Working data -
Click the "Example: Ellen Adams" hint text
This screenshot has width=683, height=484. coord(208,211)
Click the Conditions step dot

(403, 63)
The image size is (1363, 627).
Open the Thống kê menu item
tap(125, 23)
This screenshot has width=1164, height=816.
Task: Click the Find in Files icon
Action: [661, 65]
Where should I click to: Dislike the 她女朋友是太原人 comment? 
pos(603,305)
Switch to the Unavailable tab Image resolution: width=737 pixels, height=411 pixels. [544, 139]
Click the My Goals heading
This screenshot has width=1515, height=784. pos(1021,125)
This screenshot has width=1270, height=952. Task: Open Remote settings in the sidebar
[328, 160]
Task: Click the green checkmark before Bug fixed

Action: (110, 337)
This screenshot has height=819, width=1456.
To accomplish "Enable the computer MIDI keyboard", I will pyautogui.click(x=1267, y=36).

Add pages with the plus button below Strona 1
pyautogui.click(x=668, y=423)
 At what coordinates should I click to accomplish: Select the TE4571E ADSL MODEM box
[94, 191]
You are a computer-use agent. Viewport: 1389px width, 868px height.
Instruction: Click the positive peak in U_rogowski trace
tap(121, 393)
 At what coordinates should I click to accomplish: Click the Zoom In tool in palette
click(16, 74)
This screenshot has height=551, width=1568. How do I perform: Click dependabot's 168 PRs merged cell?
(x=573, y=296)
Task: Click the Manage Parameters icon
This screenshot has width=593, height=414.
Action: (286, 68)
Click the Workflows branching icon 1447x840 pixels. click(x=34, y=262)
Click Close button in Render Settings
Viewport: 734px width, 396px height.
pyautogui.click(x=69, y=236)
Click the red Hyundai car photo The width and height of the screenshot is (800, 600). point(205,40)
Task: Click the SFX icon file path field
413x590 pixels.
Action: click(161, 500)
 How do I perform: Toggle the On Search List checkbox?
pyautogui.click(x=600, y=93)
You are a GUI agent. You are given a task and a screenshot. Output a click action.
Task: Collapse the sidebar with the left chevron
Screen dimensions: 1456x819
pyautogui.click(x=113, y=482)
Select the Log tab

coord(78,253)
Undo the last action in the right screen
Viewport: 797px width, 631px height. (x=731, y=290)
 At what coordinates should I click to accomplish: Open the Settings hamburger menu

Task -
Please transcribe all of the data above exactly as it stands, line for line.

Task output -
Click the "Example: Ellen Adams" hint text
This screenshot has width=683, height=484. coord(208,211)
Click the Conditions step dot

(403, 63)
The image size is (1363, 627).
Open the Thống kê menu item
tap(125, 23)
This screenshot has width=1164, height=816.
Task: Click the Find in Files icon
Action: [661, 65]
Where should I click to: Dislike the 她女朋友是太原人 comment? 
pos(603,305)
Switch to the Unavailable tab Image resolution: width=737 pixels, height=411 pixels. [544, 139]
Click the My Goals heading
This screenshot has width=1515, height=784. pos(1021,125)
This screenshot has width=1270, height=952. Task: Open Remote settings in the sidebar
[328, 160]
Task: Click the green checkmark before Bug fixed

Action: (110, 337)
This screenshot has height=819, width=1456.
To accomplish "Enable the computer MIDI keyboard", I will pyautogui.click(x=1267, y=36).

Add pages with the plus button below Strona 1
pyautogui.click(x=668, y=423)
 At what coordinates should I click to accomplish: Select the TE4571E ADSL MODEM box
[94, 191]
You are a computer-use agent. Viewport: 1389px width, 868px height.
Instruction: Click the positive peak in U_rogowski trace
tap(121, 393)
 At what coordinates should I click to accomplish: Click the Zoom In tool in palette
click(16, 74)
This screenshot has height=551, width=1568. How do I perform: Click dependabot's 168 PRs merged cell?
(x=573, y=296)
Task: Click the Manage Parameters icon
This screenshot has width=593, height=414.
Action: (286, 68)
Click the Workflows branching icon 1447x840 pixels. click(x=34, y=262)
Click Close button in Render Settings
Viewport: 734px width, 396px height.
pyautogui.click(x=69, y=236)
Click the red Hyundai car photo The width and height of the screenshot is (800, 600). point(205,40)
Task: Click the SFX icon file path field
413x590 pixels.
Action: click(161, 500)
 How do I perform: Toggle the On Search List checkbox?
pyautogui.click(x=600, y=93)
You are a GUI agent. You are given a task and a screenshot. Output a click action.
Task: Collapse the sidebar with the left chevron
Screen dimensions: 1456x819
pyautogui.click(x=113, y=482)
Select the Log tab

coord(78,253)
Undo the last action in the right screen
Viewport: 797px width, 631px height. (x=731, y=290)
 At what coordinates should I click to accomplish: Open the Settings hamburger menu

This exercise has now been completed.